Quoted passage:

TRC@USC will also design and implement community outreach sessions to educate police, emergency room personnel and other frontline responders on the nature of trauma that affects survivors of violent crime so they can receive more compassionate care at every step of the way.
Virtual services expand access across California
While focused on the Los Angeles neighborhoods right outside its doors, TRC@USC helps to address growing mental health care provider shortages throughout California, which is currently experiencing the highest number of Health Professional Shortage Areas (HPSAs) in the mental health discipline of any state in the country. Many of these are concentrated in rural areas making the challenges even greater for crime victims in those regions of the state to seek help.
USC Social Work has been delivering high-quality telebehavioral health care to the most vulnerable and underserved populations across California for over a decade, well before the pandemic made virtual health care delivery a norm. TRC@USC will build on this experience, drawing from many of the same faculty and staff members who provided care through the telebehavioral health clinic. In addition to making services available to those in more remote areas of California, virtual access will enable those who have difficulty negotiating the time, expense and logistics of in-person treatment, such as people experiencing homelessness or migrant workers, to receive care.
TRC@USC also serves as an important training center for both current MSW students and alumni seeking to gain experience using the latest evidence-based, trauma-informed practices with high-need clients to help fill the mental health care provider gap across California.

To do:
1. List the difficulties of in-person treatment that the passage about TRC@USC names.
2. Carry on the passage about TRC@USC from the point where it stops.
The records are separate from the passage about TRC@USC.

Exercise data:
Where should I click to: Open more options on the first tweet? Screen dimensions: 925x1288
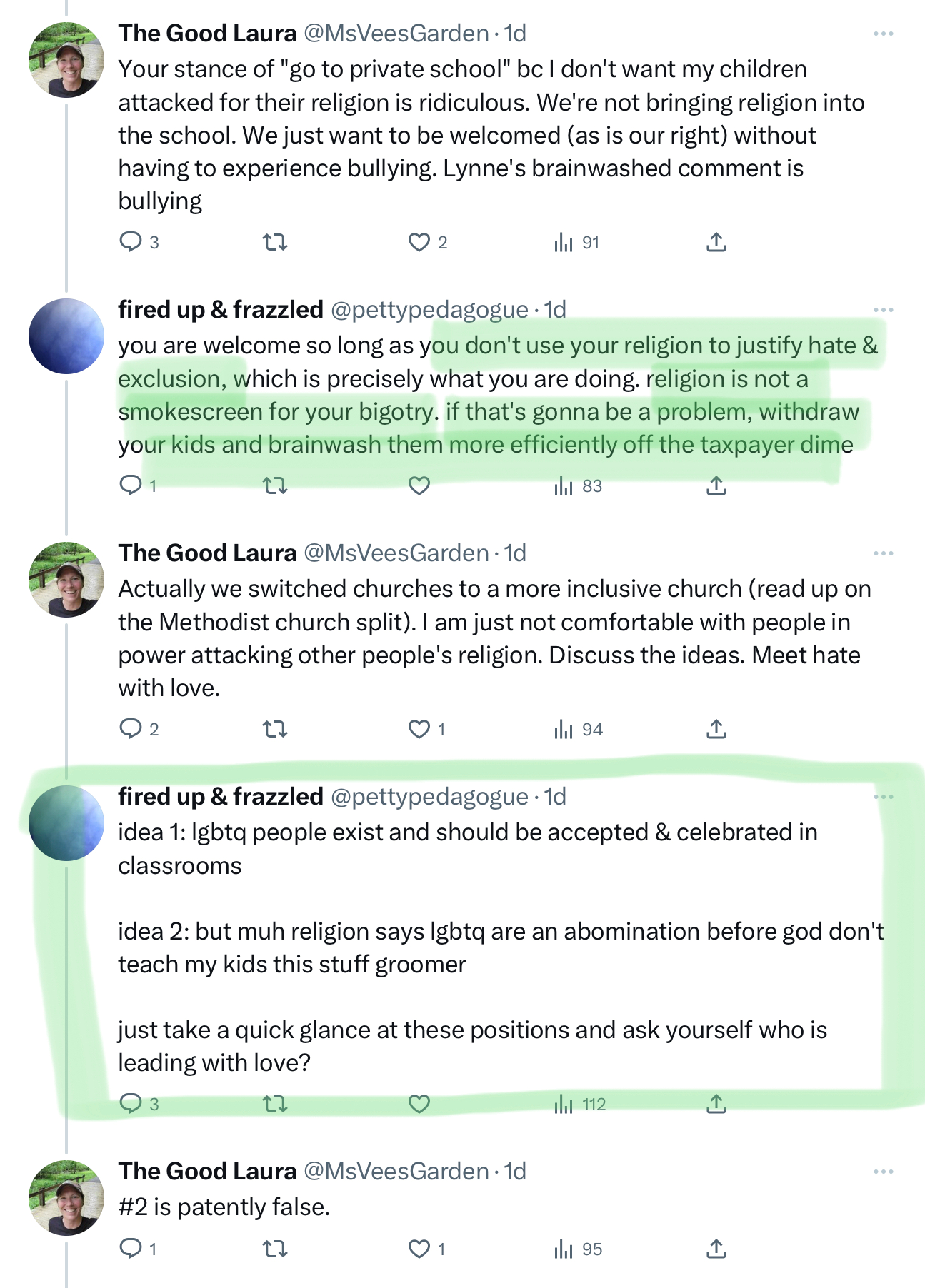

...

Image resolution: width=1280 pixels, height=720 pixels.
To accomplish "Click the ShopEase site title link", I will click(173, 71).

Answer set:
1. Time, expense, logistics

2.
“Learning from this multidisciplinary team will give MSW interns invaluable experience and exposure to different perspectives and insights based on the variety of educational backgrounds and the expertise of the team members,” said Debra Waters-Roman, clinical psychologist at TRC@USC, as well as an LCSW and associate professor of social work field education, who was named the 2022 Social Worker of the Year by the National Association of Social Workers-California Chapter. “All of this will combine to enhance the likelihood that a comprehensive response to the needs of the client will be provided, thus increasing positive client outcomes.”
The curriculum includes best practices for cultural proficiency, professional boundaries and ethics, confidentiality, advocacy, crisis intervention and referrals, and promotes increased collaboration within and between agencies on behalf of crime victims. TRC@USC’s vision is to create a trauma-informed and victim-centered community response that provides care for the client while also helping to reduce the social and economic impact of violent crime.
“Serving these clients and providing wraparound services will, in the end, really save all of us,” Soto said.
“It will not only lift up individuals but also help them to be productive citizens and contribute to our community in a much better way.”